I have imported multiple Excel files with multiple spreadsheets into R, using the list.files and map_df functions and including the names of the files and sheets. It has worked well except for a problematic character variable, which has a mixture of numeric and alphanumeric values, as shown below. I am baffled why some of the alphanumeric values do not appear in the R dataframe. The structures of the files are the same.
I did the importation with 2 single-sheet files and the result is the same, so having multiple spreadsheets is not the issue. The variable in question is formatted the same way in all files. I am totally at a lost and don't have an idea what the issue might be. Please help!
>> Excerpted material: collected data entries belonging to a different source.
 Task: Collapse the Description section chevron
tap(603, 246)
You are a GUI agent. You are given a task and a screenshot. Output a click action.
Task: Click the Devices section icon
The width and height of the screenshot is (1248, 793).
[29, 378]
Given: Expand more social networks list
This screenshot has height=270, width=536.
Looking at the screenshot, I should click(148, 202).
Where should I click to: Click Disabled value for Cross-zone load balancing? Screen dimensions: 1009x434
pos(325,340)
Strangely, there's no problem using 100 records from the problematic file.
tibble [5,227 × 13] (S3: tbl_df/tbl/data.frame)
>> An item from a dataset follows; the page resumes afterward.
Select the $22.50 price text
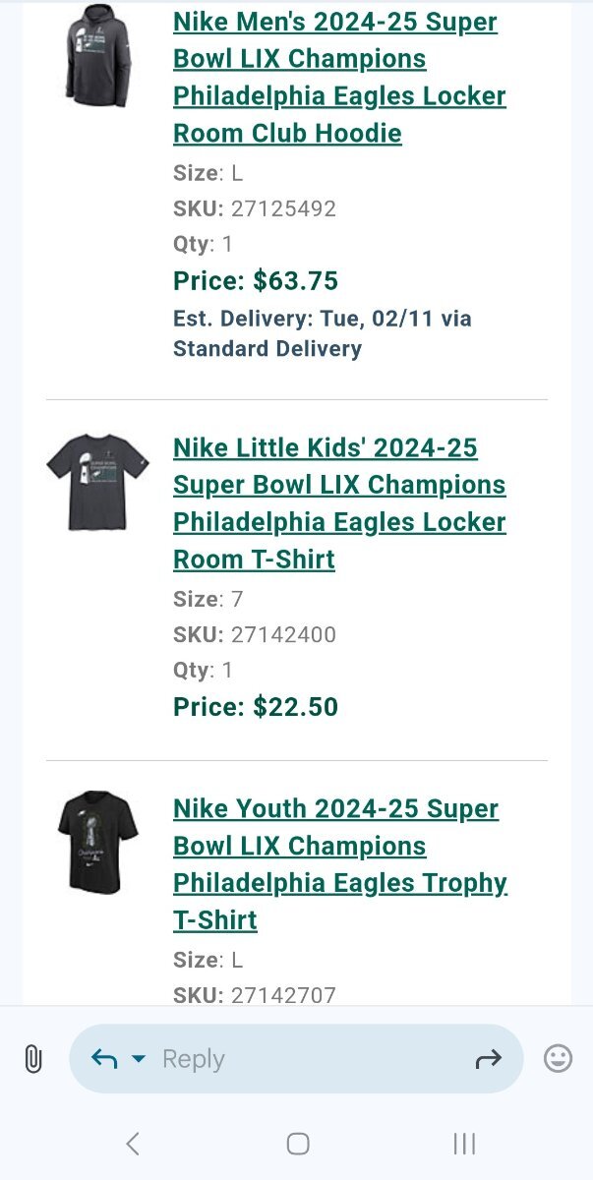The height and width of the screenshot is (1180, 593). click(x=295, y=707)
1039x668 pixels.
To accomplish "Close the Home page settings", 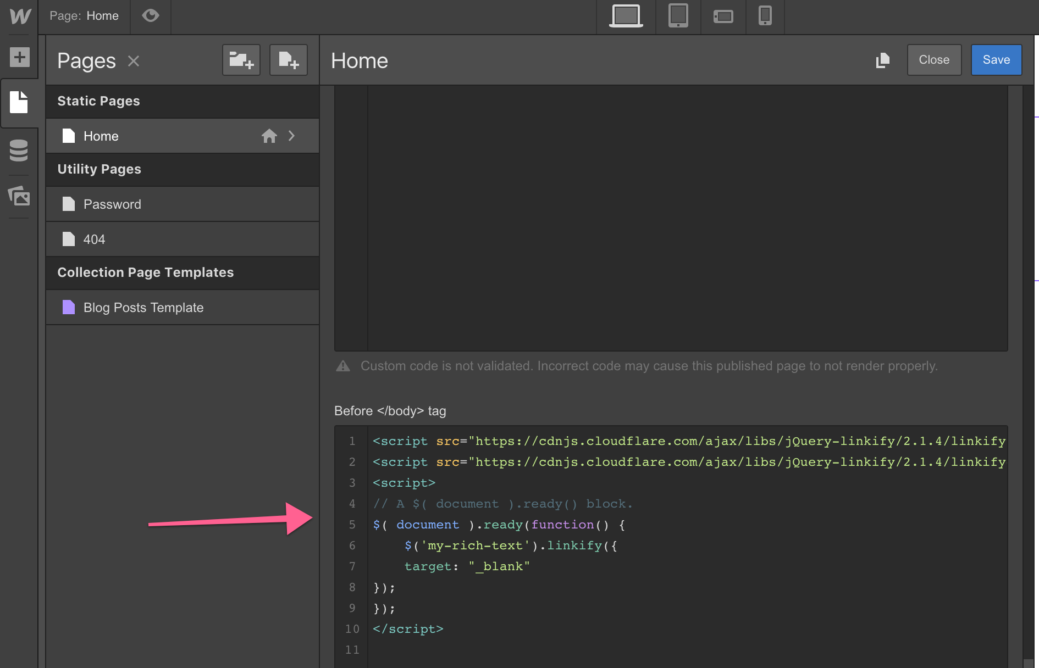I will (933, 60).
Except for one, which is a list (filenames), all 13 variables are character variables
Simple example.
Input
Excel: Variable A <- c("76", "76A", "187B")
Output
R: Variable A <- c("76", NA, NA)
my codes
library(tidyverse)
library(readxl)
library(purrr)
# identify the source and types of files to be merged
files <- list.files(
path = "directory",
pattern = ".xlsx",
full.names = TRUE)
# merging of files
allfiles <- map_df(.x = files,
.f = ~ {
temp_file <- .x
map_df(.x = excel_sheets(.x),
.f = ~ read_excel(path = temp_file,
sheet = .x) %>%
mutate(sheet_name = .x, section=temp_file, across(everything(),as.character)))
})